Lesson 26. IMPROVEMENT OF DAIRY COOPERATIVE ORGANIZATIONS AND DAIRY DEVELOPMENT CORPORATIONS

Module 14. Dairy development in India Phases and schemes

Lesson 26
INVESTMENT OF DAIRY COOPERATIVE ORGANIZATIONS AND DAIRY DEVELOPMENT CORPORATIONS

26.1 Introduction

This chapter describes the concept of Producer companies as a new development for functioning of dairy co-operatives in this liberalized era. Producer companies Act is now being used by many dairy co-operatives in this competitive era. This act overcomes many problems faced by cooperative organizations while functioning under cooperative act.

26.2 Overview of Dairy Co-operatives

India is the largest milk producing country in the world. But considering the milch animal population of India, production per animal is lower compared to other nations. Moreover in free trade regime era, there are possibility of cheap imports to India, thus to be competitive, it is necessary to have technology oriented, smoother and updated delivery system in terms of production and marketing. co-operative will have to constantly endeavour towards modernization and diversification to ensure quality of international standards. They will have to constantly update technologies to make milk production viable & also improve quality to compete both in the internal & external market.
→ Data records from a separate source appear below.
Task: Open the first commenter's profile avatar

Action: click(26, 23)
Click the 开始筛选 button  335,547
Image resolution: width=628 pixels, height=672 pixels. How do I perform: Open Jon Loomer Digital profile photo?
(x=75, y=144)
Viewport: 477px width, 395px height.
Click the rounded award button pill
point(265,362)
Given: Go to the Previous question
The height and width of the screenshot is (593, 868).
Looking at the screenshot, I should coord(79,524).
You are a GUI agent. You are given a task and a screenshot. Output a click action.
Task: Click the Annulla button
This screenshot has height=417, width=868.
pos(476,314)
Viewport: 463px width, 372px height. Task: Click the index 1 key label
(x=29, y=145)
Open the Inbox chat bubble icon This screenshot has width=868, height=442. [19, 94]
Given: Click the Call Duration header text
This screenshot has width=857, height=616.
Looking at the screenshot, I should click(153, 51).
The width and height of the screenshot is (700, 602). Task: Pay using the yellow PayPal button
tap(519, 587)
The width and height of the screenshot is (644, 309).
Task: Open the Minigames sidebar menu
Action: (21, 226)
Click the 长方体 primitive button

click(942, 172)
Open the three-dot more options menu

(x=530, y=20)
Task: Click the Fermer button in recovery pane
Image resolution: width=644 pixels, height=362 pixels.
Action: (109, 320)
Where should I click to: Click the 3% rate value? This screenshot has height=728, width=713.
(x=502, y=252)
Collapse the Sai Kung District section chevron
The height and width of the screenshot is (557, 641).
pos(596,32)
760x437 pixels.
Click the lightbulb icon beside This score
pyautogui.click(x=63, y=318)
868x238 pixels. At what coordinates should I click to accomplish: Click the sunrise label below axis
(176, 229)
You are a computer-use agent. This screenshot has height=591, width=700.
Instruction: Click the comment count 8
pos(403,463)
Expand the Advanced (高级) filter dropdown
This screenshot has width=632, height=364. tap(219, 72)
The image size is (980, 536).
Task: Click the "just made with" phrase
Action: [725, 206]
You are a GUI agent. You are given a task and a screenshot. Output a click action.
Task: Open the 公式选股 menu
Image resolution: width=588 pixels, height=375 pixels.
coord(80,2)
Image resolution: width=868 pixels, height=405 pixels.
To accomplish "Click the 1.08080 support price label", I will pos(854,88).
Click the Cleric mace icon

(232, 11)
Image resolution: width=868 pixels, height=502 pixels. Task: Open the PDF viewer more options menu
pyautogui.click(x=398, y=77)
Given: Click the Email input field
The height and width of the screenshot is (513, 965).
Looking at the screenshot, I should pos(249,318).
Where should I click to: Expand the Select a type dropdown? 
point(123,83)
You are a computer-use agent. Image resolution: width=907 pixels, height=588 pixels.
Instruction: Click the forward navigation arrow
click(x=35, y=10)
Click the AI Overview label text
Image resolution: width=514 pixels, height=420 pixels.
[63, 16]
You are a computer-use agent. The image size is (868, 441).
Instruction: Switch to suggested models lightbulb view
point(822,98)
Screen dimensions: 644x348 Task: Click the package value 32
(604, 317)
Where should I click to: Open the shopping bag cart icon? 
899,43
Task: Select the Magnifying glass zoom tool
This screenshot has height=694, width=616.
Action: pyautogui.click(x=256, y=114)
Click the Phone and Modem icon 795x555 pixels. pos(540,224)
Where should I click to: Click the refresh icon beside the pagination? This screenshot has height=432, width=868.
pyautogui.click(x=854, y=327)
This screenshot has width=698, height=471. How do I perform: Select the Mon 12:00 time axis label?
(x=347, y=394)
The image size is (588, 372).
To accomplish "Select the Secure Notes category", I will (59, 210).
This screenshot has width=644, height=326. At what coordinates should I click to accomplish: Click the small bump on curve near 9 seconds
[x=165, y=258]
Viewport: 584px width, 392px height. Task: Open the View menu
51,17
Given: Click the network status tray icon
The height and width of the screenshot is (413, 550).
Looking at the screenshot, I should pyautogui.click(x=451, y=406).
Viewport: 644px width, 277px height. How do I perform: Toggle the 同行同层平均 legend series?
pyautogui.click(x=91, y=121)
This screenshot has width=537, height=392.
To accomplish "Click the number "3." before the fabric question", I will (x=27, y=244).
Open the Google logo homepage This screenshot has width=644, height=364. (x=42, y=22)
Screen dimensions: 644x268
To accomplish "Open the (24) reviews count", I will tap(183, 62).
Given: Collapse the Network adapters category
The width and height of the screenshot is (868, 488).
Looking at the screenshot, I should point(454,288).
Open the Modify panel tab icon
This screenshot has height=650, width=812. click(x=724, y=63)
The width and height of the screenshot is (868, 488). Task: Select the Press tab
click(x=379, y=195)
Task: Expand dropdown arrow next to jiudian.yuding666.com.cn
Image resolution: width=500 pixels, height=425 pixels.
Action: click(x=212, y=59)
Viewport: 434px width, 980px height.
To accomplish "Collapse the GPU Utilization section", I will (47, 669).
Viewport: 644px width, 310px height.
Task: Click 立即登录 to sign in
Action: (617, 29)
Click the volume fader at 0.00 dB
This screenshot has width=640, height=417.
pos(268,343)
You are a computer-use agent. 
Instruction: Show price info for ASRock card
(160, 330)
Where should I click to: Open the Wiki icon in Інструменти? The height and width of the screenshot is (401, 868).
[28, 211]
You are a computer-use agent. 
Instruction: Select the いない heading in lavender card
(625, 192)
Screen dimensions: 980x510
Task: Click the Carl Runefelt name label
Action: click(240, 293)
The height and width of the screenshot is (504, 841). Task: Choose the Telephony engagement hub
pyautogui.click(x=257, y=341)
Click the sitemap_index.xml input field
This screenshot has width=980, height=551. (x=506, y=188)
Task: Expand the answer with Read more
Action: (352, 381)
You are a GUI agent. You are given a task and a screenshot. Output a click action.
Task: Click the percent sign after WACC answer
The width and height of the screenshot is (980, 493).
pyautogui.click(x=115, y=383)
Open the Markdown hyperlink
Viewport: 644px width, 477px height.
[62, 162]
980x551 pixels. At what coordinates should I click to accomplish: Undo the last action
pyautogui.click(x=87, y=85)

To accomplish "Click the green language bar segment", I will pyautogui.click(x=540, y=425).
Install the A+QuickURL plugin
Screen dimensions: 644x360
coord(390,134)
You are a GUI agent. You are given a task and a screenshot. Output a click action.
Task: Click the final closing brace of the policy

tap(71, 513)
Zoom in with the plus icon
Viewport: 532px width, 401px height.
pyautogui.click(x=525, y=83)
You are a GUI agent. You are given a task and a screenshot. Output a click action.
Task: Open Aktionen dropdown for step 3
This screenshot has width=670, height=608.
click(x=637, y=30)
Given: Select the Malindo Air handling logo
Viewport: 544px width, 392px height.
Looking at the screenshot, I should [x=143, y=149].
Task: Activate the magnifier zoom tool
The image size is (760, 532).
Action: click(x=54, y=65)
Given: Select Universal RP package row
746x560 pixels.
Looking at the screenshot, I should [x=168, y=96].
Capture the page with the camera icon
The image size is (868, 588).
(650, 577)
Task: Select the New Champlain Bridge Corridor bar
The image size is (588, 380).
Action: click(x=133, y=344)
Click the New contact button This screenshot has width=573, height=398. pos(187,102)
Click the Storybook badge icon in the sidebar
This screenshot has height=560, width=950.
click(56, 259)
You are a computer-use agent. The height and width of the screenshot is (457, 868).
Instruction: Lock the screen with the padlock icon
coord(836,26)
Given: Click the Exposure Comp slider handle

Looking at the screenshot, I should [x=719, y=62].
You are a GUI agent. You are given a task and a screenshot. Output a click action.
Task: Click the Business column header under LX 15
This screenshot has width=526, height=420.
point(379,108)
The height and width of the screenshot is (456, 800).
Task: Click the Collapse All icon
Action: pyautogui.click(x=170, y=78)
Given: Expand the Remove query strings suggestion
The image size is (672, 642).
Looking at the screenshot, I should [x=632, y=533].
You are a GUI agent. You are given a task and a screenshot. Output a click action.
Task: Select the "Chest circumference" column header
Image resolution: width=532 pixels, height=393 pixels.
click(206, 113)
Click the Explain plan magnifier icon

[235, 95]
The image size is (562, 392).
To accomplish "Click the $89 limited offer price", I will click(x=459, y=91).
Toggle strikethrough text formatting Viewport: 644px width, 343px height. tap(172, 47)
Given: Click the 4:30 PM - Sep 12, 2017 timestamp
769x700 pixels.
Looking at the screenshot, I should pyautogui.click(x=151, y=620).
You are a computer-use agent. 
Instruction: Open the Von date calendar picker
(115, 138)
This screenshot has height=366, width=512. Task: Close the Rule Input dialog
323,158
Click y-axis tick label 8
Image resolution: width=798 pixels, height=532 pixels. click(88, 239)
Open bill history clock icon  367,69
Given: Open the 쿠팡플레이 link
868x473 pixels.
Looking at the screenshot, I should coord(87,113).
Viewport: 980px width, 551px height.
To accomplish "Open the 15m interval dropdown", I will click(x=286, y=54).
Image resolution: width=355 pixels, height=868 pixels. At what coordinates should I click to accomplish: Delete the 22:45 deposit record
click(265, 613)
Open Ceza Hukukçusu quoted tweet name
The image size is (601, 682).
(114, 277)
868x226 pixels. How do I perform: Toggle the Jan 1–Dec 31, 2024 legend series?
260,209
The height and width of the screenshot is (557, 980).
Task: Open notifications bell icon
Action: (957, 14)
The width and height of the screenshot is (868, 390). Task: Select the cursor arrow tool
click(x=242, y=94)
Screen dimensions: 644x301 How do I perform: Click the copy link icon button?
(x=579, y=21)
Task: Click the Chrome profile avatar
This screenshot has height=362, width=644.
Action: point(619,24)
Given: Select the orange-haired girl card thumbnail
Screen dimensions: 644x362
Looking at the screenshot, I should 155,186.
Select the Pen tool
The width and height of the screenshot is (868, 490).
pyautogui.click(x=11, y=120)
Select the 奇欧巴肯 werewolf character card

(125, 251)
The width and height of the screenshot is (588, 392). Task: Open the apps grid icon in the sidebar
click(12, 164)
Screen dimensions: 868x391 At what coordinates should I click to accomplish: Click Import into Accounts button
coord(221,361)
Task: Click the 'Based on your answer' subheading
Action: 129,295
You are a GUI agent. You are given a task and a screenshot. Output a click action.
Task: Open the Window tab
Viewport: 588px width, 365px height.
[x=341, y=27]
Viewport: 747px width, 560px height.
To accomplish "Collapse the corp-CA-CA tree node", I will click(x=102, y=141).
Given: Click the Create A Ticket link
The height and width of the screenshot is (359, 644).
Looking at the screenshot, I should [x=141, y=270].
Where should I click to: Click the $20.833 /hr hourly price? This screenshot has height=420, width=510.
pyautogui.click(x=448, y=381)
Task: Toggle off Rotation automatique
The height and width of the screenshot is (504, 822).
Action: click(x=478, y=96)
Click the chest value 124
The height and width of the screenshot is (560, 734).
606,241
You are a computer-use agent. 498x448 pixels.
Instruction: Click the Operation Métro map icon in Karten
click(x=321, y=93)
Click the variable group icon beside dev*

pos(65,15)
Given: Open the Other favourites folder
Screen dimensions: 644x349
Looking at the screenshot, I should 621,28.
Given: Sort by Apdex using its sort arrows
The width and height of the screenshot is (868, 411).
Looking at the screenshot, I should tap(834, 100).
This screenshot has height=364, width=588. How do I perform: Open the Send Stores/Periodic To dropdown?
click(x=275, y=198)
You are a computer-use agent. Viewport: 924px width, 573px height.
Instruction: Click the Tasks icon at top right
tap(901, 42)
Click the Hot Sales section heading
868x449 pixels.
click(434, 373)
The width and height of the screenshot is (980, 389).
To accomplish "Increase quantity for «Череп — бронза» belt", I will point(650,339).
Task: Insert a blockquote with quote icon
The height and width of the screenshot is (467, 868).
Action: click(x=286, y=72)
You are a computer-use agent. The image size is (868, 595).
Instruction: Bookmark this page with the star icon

Animal Husbandry and dairying is an important component of Indian agricultural system. But now in the liberalized competitive era, dairying is professional enterprise which requires expertise. It is necessary to make all aspects of Co-operative dairy sector management oriented so as to make it at par with other countries which have shown tremendous progress in the sector.

It is estimated that organized dairy sector handles about 25 percent of milk production of the country. The share of co-operatives is about seventy percent from this organized sector & co-operatives should try to increase their share. The growth of co-operative sector is uneven across different states of India. Co-operative federations of each state have to strive for further increasing their coverage.

26.3 The New Concept of Producer Companies

Till recently, the Companies Act, 1956, recognised only three types of companies, namely, companies limited by shares (sub-divided into public limited and private limited companies), companies limited by guarantees and unlimited companies.

The new concept of producer companies is based on the recommendations of an expert committee led by noted economist, Y. K. Alagh. The committee was asked (a) to frame a legislation that would enable incorporation of cooperatives as companies and conversion of existing cooperatives into companies and (b) to ensure that the proposed legislation accommodated the unique elements of cooperative business with a regulatory framework similar to that of companies.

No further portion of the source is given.